Pero no solo de sexo vivió don "Gerardo", quién se consideraba inmune al aburrimiento mientras "hubiera libros que leer, montañas que trepar y campesinos españoles con los que hablar". Sus ocho años vividos en Yegen (entre 1920 y 1934) tallaron en su espíritu el amor hacia España, que le llevaría a dedicar buena parte de su obra a su literatura (Historia de la literatura española, San Juan de la Cruz) a su traumática historia y al eterno problema de sus autonomías (El laberinto español) y a un viaje por la miseria de la España de águilas imperiales sin tierra que sobrevolar (La faz de España, reeditada recientemente). Éste viaje coincide con el regreso al país, que había abandonado con el estallido de la guerra civil. Desde su casa en Churriana y, una vez enviudado de Gamel Woosley, desde su residencia de la Cañada de las Palomas en Alhaurín continúo escribiendo cartas, a un ritmo de diez por día. Aquella costumbre –practicada con la pintora Dora Carrington, sus amigos de los bloomsburys o con el antropólogo Julio Caro Baroja- pulió su estilo, trufado de malicia, humor y observación.

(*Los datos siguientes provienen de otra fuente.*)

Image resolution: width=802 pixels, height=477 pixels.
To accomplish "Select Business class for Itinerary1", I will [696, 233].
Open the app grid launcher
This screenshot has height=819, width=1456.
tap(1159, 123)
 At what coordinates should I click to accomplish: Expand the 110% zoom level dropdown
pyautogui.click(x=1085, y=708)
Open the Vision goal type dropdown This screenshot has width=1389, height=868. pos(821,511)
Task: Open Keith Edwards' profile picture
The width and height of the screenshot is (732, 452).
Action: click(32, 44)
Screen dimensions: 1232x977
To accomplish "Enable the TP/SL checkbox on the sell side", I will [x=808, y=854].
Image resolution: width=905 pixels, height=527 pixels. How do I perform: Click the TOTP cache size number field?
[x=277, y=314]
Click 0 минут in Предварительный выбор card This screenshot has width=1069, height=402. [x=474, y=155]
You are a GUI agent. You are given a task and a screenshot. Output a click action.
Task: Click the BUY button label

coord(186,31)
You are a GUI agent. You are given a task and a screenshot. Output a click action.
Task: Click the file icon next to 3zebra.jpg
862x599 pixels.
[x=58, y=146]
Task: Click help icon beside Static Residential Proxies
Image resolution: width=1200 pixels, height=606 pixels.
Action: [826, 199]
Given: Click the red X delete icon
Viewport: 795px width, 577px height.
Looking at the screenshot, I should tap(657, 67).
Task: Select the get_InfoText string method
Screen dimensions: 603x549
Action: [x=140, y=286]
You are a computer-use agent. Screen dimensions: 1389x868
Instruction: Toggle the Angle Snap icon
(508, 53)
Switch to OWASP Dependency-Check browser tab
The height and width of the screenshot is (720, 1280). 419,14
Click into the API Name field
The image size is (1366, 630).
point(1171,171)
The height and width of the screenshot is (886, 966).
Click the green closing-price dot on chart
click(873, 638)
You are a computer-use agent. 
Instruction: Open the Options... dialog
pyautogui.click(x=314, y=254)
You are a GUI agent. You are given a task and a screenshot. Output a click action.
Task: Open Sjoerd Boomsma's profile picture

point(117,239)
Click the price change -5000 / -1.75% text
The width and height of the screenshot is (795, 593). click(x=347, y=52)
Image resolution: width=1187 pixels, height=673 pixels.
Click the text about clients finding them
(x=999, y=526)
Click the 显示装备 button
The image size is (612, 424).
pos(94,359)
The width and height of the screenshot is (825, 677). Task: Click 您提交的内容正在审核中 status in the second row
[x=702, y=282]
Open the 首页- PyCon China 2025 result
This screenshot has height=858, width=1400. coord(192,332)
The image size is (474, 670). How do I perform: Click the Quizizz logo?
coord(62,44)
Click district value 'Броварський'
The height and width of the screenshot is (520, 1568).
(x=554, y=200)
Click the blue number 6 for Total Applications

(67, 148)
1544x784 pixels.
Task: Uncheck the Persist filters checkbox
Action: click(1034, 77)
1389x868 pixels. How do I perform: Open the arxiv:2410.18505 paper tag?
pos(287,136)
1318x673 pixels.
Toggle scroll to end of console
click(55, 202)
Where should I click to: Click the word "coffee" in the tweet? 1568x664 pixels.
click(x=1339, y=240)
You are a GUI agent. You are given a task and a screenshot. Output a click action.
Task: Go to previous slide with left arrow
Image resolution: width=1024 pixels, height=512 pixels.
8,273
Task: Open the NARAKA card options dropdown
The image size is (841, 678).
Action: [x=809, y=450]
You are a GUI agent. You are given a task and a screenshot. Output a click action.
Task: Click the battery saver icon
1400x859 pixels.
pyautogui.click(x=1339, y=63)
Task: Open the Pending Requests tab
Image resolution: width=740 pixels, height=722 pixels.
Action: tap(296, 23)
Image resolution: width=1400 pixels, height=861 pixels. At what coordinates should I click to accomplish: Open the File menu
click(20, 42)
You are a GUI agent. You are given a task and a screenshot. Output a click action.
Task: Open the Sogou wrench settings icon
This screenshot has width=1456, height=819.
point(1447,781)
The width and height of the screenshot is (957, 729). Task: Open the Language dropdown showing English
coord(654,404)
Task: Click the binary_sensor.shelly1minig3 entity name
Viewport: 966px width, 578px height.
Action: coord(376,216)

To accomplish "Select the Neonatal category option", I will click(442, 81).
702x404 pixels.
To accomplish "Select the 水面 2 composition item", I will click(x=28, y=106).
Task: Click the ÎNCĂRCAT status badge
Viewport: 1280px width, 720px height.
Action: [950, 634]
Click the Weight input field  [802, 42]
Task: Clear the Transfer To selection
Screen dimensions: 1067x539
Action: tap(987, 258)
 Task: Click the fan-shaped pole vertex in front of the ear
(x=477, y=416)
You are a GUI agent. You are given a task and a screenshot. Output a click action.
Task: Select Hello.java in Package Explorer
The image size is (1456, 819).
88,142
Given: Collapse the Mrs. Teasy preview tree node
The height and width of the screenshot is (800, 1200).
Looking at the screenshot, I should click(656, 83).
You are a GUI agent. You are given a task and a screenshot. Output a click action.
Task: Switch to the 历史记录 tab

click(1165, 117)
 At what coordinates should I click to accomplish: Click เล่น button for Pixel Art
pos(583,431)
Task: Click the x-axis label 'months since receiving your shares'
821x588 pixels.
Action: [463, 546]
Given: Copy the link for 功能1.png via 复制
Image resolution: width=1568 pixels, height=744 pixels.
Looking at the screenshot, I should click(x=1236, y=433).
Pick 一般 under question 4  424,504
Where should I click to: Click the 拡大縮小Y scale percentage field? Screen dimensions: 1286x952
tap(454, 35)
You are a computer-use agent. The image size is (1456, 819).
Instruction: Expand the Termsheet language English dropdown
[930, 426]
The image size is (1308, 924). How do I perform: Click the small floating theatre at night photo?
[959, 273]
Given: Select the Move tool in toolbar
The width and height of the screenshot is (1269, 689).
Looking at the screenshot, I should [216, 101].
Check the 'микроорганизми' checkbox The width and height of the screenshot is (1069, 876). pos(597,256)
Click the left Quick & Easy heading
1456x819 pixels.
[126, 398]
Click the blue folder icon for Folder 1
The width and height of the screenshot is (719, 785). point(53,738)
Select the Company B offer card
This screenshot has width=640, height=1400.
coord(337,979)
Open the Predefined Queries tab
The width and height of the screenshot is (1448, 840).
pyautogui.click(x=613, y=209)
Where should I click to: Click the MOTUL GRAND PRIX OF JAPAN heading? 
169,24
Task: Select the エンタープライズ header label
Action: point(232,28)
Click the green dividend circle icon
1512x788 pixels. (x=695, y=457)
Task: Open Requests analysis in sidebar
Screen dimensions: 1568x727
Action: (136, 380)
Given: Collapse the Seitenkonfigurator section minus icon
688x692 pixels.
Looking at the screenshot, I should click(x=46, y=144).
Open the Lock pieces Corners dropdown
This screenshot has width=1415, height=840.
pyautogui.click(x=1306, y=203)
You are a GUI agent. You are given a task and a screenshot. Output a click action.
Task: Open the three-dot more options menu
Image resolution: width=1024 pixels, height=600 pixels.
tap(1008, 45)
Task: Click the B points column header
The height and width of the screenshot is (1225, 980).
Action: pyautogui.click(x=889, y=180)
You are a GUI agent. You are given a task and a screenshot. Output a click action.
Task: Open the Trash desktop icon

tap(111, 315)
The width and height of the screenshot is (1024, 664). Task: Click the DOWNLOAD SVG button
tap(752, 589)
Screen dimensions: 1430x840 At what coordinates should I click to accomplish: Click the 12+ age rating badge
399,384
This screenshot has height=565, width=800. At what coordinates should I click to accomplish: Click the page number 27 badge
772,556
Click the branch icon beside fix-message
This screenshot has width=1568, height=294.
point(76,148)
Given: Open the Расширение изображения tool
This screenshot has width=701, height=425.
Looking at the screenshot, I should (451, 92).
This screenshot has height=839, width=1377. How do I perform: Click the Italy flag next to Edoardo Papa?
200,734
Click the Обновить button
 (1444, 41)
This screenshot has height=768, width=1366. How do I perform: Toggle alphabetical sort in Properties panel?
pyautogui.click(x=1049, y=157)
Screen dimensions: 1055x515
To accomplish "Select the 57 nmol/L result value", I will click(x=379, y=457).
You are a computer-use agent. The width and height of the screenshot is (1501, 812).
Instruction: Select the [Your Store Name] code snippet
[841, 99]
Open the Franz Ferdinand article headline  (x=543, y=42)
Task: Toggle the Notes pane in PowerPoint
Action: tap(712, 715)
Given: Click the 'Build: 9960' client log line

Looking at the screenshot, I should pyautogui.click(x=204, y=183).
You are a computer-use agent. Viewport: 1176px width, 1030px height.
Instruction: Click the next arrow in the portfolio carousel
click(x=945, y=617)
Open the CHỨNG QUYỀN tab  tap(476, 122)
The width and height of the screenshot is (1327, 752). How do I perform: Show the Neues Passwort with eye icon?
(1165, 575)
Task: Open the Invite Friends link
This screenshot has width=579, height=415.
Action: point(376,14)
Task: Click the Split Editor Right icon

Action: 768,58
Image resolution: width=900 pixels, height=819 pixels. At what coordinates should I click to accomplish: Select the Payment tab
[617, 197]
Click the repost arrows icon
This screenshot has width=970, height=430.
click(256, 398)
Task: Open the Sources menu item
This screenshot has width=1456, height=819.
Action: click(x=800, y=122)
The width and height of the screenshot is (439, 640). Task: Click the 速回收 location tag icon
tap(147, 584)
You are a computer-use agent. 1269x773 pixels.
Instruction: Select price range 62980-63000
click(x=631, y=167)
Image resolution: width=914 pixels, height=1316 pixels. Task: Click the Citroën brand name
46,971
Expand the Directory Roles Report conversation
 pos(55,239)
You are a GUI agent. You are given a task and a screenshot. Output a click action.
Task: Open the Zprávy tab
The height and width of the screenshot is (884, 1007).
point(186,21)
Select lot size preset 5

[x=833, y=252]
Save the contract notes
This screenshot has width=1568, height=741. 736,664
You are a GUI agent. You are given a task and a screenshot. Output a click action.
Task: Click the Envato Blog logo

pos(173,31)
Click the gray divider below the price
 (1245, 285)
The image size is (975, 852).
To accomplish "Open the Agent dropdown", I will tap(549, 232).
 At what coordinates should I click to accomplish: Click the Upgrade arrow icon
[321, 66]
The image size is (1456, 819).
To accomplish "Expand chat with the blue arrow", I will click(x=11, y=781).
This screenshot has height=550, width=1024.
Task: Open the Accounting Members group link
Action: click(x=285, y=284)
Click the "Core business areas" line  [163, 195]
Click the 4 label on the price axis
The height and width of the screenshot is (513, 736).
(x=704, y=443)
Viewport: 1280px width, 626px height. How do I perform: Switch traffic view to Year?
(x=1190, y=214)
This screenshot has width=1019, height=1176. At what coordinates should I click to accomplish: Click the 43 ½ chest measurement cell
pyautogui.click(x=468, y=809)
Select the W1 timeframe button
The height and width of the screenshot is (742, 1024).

Brenan murió en 1987 a los 92 años. Pero su entierro en el cementerio inglés de Málaga no tuvo lugar hasta 2001. La cláusula de su testamento que estipulaba la donación de su cuerpo a la ciencia surgió una tarde cuando conversaba con unos compatriotas: "Si dejamos el cuerpo a la ciencia no tendremos que pagar el funeral" dijeron ellos. A Don Gerardo le pareció una idea excelente con la que ahorrarse 600 libras. El reconocimiento de la obra de este cronista llegó cuando él ya estaba fiambre, con tanto tiempo de retraso como su entierro. Algunos años antes, los periodistas andaluces que habían sido llamados a cubrir la transición fueron los primeros en advertir que Gerald era un modelo a seguir: Su peregrinaje por los intrincados caminos del corazón le condujo hasta esa gente que posee dos edades, la de un rostro estriado de una mujer madura y la del cuerpo ágil de una veinteañera. Y así, en la estación seca de su vida, aquella –cuentan- en la que el trazado del camino se aparece en una rápida sucesión de fotogramas, Brenan escribió: "La vejez se lleva lo que hemos heredado y nos da lo que hemos ganado".